WORK REQUIRED =
Pull out every line of text from the data below, word for word, and leave out the pictures.

==== TASK INPUT ====

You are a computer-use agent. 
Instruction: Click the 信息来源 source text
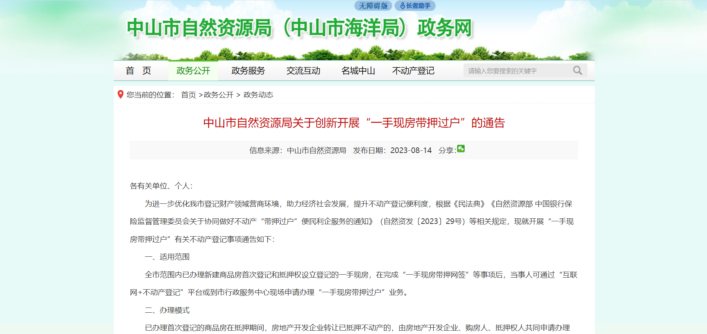(298, 150)
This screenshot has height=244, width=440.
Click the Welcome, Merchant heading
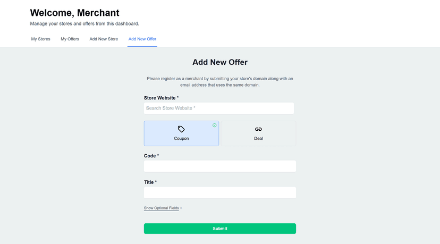tap(74, 13)
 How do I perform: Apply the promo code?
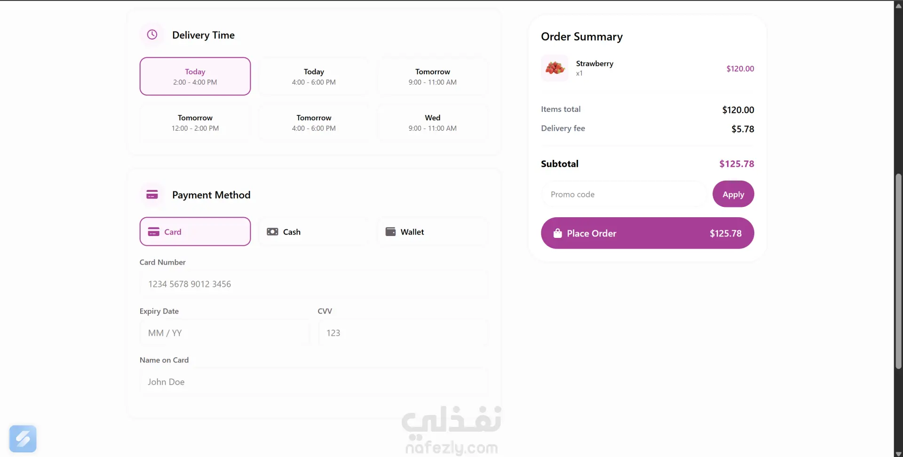[x=733, y=194]
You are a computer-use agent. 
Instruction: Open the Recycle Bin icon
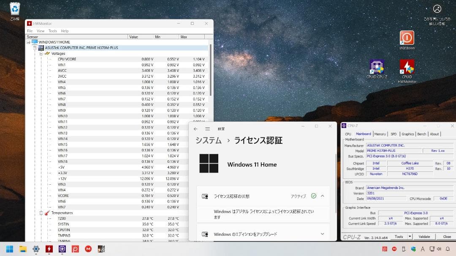(x=15, y=9)
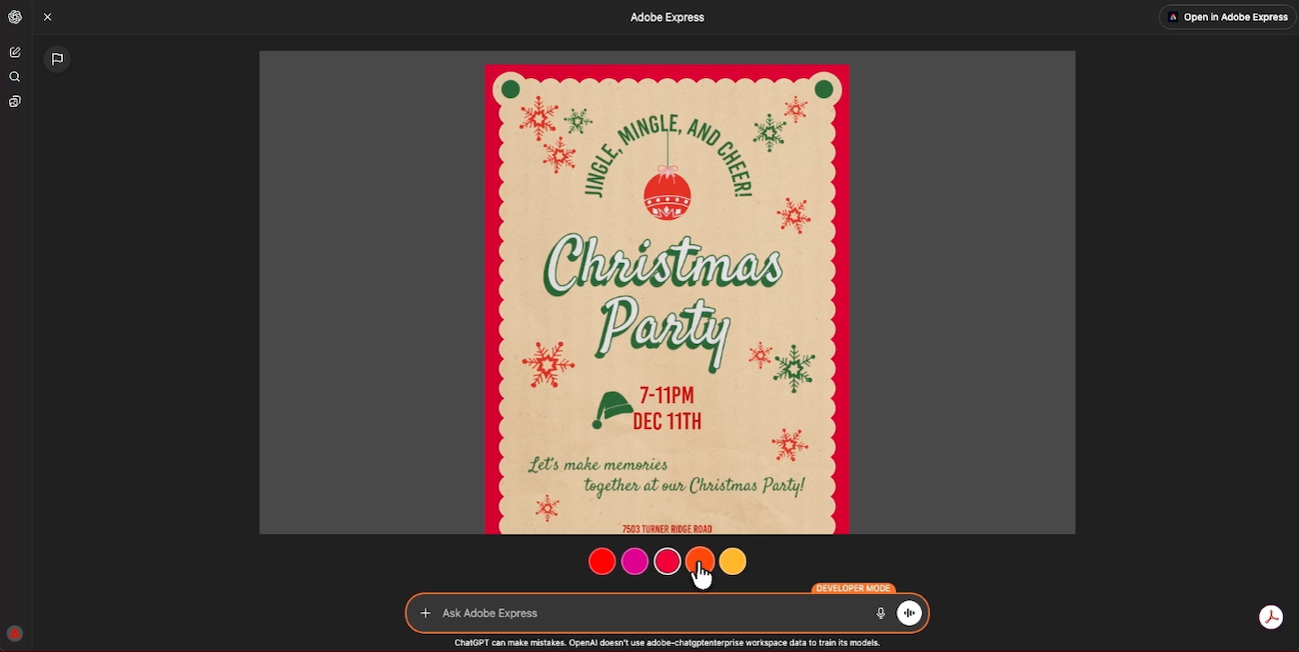Click the Ask Adobe Express input field
Viewport: 1299px width, 652px height.
click(650, 613)
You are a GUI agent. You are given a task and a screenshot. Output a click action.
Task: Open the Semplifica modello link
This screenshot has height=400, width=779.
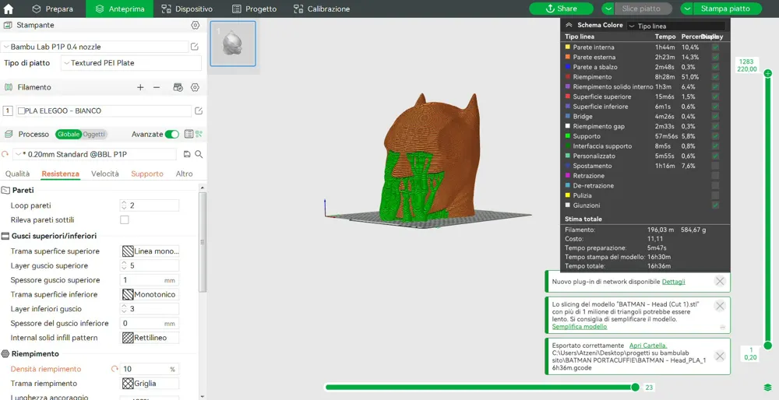tap(580, 327)
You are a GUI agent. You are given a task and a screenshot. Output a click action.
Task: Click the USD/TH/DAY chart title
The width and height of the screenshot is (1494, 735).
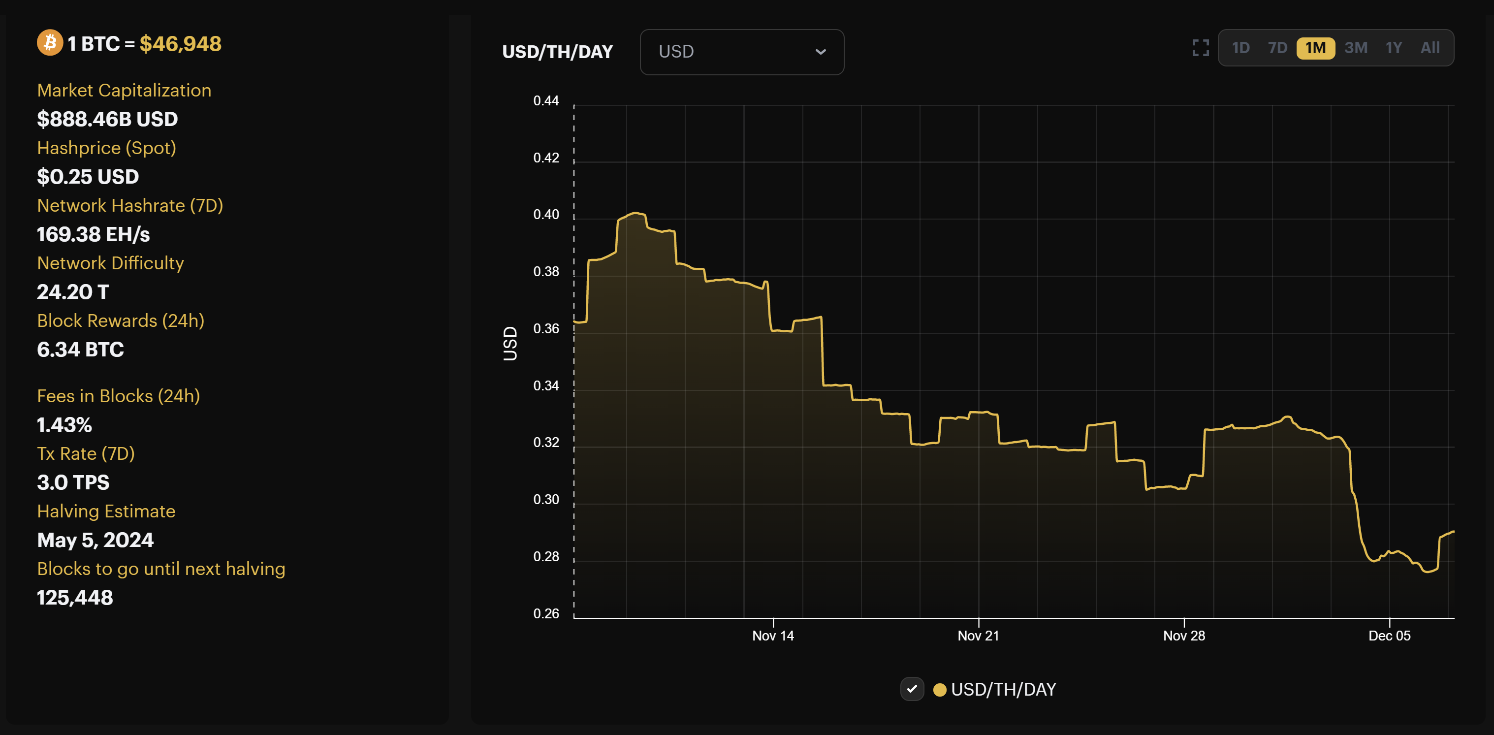pyautogui.click(x=557, y=52)
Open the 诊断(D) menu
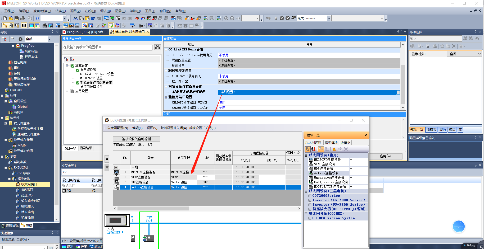The image size is (484, 249). (135, 11)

====

ANSWER TO THE PROBLEM =
You are a computer-use agent. 
Instruction: Click the 信息来源 source text
(298, 150)
This screenshot has height=244, width=440.
Click the Welcome, Merchant heading
tap(74, 13)
 How do I perform: Apply the promo code?
[x=733, y=194]
You are a computer-use agent. 
Instruction: Open the Recycle Bin icon
(x=15, y=9)
Click the Ask Adobe Express input field
Viewport: 1299px width, 652px height.
click(650, 613)
You are a GUI agent. You are given a task and a screenshot. Output a click action.
Task: Open the Semplifica modello link
This screenshot has height=400, width=779.
tap(580, 327)
You are a GUI agent. You are given a task and a screenshot. Output a click action.
Task: Click the USD/TH/DAY chart title
The width and height of the screenshot is (1494, 735).
pyautogui.click(x=557, y=52)
Open the 诊断(D) menu
The image size is (484, 249). (135, 11)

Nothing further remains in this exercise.